CBRE: L’E-COMMERCE NON FRENA L’APERTURA DEI NEGOZI

  • Secondo una ricerca di CBRE, la maggior parte dei retailer è pronta a continuare a investire nel network fisico di negozi, in particolare in Europa
  • Il 70% dei retailer che hanno indicato di voler rafforzare il network fisico in Italia aprirà da 1-5 negozi nel 2016
  • L’Italia è al nono posto in Europa come mercato più attrattivo: la maggior parte degli intervistati che ha espresso di voler espandere il network in Italia è straniera (Germania, Inghilterra e Stati Uniti)

L’incremento delle vendite on-line non spaventa i retailer: secondo lo studio di CBRE “How Active Are Retailers Globally?” - che esamina le strategie di espansione globale di oltre 150 grandi brand internazionali con sede in America, in Asia Pacifico e in Europa, Medio Oriente e Africa (EMEA) - la maggior parte ha dichiarato di avere, anche per il 2016, piani di espansione del network fisico.

La ricerca mostra infatti che per l’83% dei brand considerati, i piani di espansione dei negozi non verranno rallentati dalla crescita dell’e-commerce. Solo il 22% considera la vendita on-line una forma agguerrita di concorrenza.

L’approccio dei retailer rimane comunque improntato alla cautela e solo il 17% degli intervistati aprirà più di 40 negozi nel 2016. In generale, il 67% ha espresso l’intenzione, per quest’anno, di aprire non più di 20 negozi. La maggiore incertezza sulla ripresa economica in alcuni mercati, emergenti e consolidati, rimane uno degli elementi che preoccupano di più gli operatori che pianificano l’espansione del loro network.

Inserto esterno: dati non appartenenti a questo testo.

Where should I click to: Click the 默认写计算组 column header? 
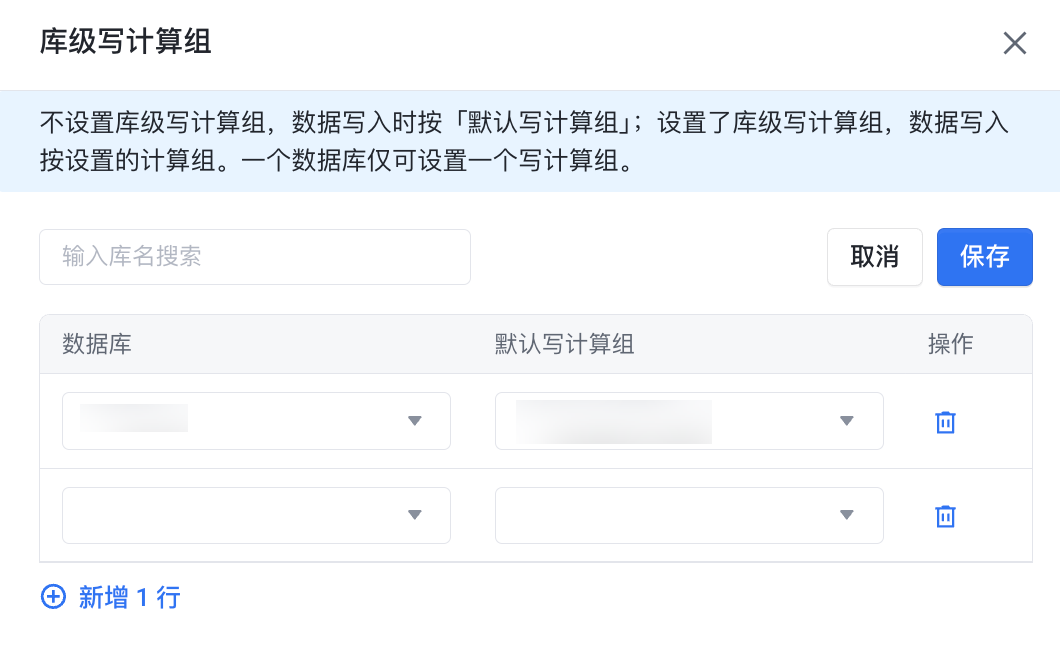pos(565,345)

Tra i retailer che hanno l’Italia come target di espansione/rafforzamento del network fisico, il 71% ha in pipeline 1-5 negozi per il 2016. Si tratta in particolare di brand internazionali, provenienti da Germania, Inghilterra e Stati Uniti per la maggior parte. In generale l’Italia, con l’11% dei retailer internazionali interessati ad espandere il loro network nel nostro mercato, risulta la nona destinazione preferita in Europa (sedicesima nel mondo) dietro a Germania (35%), Francia (33%), UK (29%), Olanda (22%), Spagna (21%), Belgio (16%), Austria (15%) e Polonia (12%).

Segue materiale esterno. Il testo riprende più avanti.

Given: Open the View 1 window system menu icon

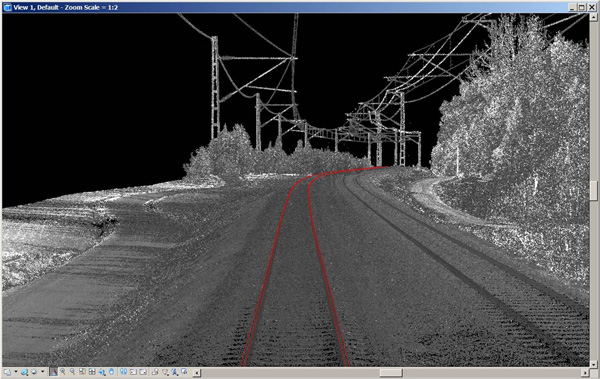Looking at the screenshot, I should click(x=7, y=7).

Gaetano Lamacchia, Director Retail Agency - CBRE Italia
I retailer che vogliono espandere il proprio network in Italia continuano ad avere come target i centri storici dei capoluoghi, con Milano, Roma e Firenze in testa, oltre ai centri commerciali dominanti. Resta sempre molto elevato l’interesse  verso canali di vendita alternativi come stazioni ferroviarie  e aeroporti,dove si beneficia di grandi flussi  pedonali e l’investimento produce anche ritorni in advertising. La presenza fisica è ancora fondamentale per l’espansione di un brand: i retailer oggi più che mai hanno bisogno di creare un’affinità emotiva con il cliente ed i consumatori sentono ancora la necessità di vivere l’esperienza dell’acquisto e di identificazione con il messaggio che il brand trasmette.
Gaetano Lamacchia, Director Retail Agency - CBRE Italia

Turismo e capacità di spesa nel bacino d’utenza sono driver fondamentali che guidano la scelta di dove espandere il network fisico per i retailer e proprio per questo l’Italia è ancora un paese su cui puntare. In particolar modo, il nostro Paese offre la possibilità di investire in almeno sei città chiave della regione nord-centrale, oltre a Milano e Roma, come Verona, Padova, Venezia, Torino, Bologna, Firenze. Non sono da trascurare anche alcune città interessanti nelle regioni meridionali come Napoli, Palermo, Catania. Tutte queste città, oltre ad avere una popolazione elevata, possono godere di flussi turistici superiori ad essa e di capacità di spesa degli abitanti superiore alla media nazionale.